[Stored records]

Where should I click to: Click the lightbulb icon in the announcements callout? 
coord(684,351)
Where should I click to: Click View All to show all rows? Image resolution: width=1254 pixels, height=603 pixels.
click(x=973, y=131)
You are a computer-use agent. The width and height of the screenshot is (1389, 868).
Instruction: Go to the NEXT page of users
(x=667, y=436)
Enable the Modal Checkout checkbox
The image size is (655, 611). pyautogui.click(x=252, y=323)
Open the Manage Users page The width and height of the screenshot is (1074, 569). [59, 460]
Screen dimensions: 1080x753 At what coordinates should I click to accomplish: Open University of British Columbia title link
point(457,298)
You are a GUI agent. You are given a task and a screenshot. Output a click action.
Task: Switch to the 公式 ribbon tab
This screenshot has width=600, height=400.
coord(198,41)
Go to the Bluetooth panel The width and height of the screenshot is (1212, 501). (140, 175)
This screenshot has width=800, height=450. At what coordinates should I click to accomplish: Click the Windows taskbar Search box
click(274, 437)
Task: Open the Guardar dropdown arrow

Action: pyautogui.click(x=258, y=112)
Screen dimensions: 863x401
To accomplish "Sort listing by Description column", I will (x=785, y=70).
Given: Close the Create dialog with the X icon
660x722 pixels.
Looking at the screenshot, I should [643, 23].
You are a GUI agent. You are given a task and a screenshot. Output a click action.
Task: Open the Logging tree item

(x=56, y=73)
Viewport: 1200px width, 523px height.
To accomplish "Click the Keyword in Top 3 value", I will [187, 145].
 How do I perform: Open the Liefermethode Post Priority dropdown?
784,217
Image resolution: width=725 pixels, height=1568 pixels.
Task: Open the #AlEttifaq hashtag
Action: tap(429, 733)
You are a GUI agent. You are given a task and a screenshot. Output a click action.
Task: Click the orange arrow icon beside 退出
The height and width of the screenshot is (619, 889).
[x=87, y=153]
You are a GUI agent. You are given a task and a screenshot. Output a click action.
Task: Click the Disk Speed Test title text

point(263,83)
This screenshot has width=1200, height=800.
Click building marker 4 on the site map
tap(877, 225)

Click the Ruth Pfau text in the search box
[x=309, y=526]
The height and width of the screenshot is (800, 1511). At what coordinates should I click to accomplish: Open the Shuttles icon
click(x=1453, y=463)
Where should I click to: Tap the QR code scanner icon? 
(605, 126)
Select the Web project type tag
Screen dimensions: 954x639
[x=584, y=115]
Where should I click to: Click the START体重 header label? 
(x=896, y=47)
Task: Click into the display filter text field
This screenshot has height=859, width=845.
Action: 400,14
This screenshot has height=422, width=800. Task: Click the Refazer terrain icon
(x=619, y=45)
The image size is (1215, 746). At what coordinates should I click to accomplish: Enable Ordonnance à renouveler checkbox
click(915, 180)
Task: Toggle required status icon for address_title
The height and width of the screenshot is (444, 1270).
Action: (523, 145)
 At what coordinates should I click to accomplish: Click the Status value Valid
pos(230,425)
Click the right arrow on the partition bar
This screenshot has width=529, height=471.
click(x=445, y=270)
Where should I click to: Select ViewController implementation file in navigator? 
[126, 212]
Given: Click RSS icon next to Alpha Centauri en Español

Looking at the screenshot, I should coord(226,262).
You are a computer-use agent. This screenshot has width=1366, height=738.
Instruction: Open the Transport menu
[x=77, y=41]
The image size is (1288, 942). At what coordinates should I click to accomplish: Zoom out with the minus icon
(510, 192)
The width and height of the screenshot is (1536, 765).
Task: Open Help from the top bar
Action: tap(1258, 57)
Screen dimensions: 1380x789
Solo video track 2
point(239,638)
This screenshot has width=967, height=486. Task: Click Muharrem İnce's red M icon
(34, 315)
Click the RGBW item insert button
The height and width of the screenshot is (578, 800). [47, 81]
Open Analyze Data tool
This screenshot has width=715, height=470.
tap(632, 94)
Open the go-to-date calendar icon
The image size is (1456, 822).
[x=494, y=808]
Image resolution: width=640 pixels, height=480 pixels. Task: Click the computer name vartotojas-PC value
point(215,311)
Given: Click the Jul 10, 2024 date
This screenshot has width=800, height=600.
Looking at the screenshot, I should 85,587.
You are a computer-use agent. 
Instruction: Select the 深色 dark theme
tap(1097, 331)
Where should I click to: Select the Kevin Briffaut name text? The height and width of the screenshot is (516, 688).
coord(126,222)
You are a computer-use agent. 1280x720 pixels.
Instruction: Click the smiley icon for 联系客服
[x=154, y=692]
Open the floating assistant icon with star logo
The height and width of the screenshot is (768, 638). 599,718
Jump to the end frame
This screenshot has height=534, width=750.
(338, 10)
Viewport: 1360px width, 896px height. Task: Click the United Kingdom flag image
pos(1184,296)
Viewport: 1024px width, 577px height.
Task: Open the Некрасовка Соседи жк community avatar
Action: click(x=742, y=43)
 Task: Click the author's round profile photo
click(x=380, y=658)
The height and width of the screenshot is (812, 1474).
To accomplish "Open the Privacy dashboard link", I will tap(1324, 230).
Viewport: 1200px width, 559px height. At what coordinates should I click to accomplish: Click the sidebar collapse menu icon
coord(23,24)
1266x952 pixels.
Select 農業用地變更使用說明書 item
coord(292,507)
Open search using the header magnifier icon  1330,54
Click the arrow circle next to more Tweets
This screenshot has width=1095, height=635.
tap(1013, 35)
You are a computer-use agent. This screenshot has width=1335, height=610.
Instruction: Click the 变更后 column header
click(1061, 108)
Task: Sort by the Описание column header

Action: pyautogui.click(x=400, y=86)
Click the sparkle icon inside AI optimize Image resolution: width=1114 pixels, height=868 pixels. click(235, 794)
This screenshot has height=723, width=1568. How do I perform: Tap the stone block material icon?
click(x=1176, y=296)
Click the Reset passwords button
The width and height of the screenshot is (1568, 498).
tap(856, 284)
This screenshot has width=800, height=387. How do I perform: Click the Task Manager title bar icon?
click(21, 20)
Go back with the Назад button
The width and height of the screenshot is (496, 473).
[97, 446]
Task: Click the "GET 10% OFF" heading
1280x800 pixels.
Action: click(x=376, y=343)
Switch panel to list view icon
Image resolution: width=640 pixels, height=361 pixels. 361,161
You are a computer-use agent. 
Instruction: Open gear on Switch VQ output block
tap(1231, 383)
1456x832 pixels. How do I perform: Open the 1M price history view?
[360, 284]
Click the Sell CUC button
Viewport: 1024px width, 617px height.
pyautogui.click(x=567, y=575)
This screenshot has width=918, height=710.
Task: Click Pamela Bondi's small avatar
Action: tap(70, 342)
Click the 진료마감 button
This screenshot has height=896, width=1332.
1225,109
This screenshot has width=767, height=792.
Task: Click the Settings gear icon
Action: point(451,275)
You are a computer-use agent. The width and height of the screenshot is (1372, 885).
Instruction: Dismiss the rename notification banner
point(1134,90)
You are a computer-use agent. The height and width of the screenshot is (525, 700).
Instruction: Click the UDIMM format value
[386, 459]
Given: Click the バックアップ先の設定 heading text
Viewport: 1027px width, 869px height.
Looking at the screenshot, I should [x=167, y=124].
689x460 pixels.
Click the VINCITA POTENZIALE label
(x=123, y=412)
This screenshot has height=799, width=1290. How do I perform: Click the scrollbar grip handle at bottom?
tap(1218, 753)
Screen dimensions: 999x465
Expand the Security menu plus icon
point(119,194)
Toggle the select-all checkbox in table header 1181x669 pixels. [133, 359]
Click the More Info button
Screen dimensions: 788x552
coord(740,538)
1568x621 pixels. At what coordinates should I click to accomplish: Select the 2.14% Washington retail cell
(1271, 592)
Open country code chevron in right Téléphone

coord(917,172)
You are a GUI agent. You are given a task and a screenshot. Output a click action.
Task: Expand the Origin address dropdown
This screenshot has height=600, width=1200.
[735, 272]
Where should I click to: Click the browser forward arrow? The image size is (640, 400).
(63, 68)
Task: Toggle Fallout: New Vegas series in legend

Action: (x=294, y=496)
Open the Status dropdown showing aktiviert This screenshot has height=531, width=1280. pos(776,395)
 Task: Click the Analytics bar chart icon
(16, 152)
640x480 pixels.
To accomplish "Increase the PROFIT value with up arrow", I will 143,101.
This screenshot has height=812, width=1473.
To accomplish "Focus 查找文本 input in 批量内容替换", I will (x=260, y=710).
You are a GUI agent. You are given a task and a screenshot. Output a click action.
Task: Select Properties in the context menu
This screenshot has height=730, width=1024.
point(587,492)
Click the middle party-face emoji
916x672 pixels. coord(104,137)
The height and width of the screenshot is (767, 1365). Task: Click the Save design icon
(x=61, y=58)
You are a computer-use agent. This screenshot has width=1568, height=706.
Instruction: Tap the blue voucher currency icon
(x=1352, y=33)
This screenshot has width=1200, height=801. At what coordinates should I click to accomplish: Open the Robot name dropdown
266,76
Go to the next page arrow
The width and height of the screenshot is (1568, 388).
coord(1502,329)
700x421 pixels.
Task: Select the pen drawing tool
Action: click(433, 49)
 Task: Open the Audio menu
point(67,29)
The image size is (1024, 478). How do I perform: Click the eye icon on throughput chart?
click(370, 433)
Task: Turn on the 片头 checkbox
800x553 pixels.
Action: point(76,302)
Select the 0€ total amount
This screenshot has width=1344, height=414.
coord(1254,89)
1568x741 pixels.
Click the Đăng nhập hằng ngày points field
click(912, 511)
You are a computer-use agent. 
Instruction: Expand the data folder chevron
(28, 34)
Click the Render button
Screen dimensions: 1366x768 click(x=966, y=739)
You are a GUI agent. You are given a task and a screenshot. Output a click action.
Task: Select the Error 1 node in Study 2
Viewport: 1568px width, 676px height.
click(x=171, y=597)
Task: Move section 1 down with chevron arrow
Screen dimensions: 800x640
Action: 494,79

EXERCISE GOAL:
From the records above, retype only the lines starting at the line that contains "Where should I click to: Tap" and ending at the line that contains "Given: Click the Jul 10, 2024 date", both included.

SOLUTION TO THIS PROBLEM:
Where should I click to: Tap the QR code scanner icon? 
(605, 126)
Select the Web project type tag
Screen dimensions: 954x639
[x=584, y=115]
Where should I click to: Click the START体重 header label? 
(x=896, y=47)
Task: Click into the display filter text field
This screenshot has height=859, width=845.
Action: 400,14
This screenshot has height=422, width=800. Task: Click the Refazer terrain icon
(x=619, y=45)
The image size is (1215, 746). At what coordinates should I click to accomplish: Enable Ordonnance à renouveler checkbox
click(915, 180)
Task: Toggle required status icon for address_title
The height and width of the screenshot is (444, 1270).
Action: (523, 145)
 At what coordinates should I click to accomplish: Click the Status value Valid
pos(230,425)
Click the right arrow on the partition bar
This screenshot has width=529, height=471.
click(x=445, y=270)
Where should I click to: Select ViewController implementation file in navigator? 
[126, 212]
Given: Click RSS icon next to Alpha Centauri en Español

Looking at the screenshot, I should coord(226,262).
You are a computer-use agent. This screenshot has width=1366, height=738.
Instruction: Open the Transport menu
[x=77, y=41]
The image size is (1288, 942). At what coordinates should I click to accomplish: Zoom out with the minus icon
(510, 192)
The width and height of the screenshot is (1536, 765).
Task: Open Help from the top bar
Action: tap(1258, 57)
Screen dimensions: 1380x789
Solo video track 2
point(239,638)
This screenshot has width=967, height=486. Task: Click Muharrem İnce's red M icon
(34, 315)
Click the RGBW item insert button
The height and width of the screenshot is (578, 800). [47, 81]
Open Analyze Data tool
This screenshot has width=715, height=470.
tap(632, 94)
Open the go-to-date calendar icon
The image size is (1456, 822).
[x=494, y=808]
Image resolution: width=640 pixels, height=480 pixels. Task: Click the computer name vartotojas-PC value
point(215,311)
Given: Click the Jul 10, 2024 date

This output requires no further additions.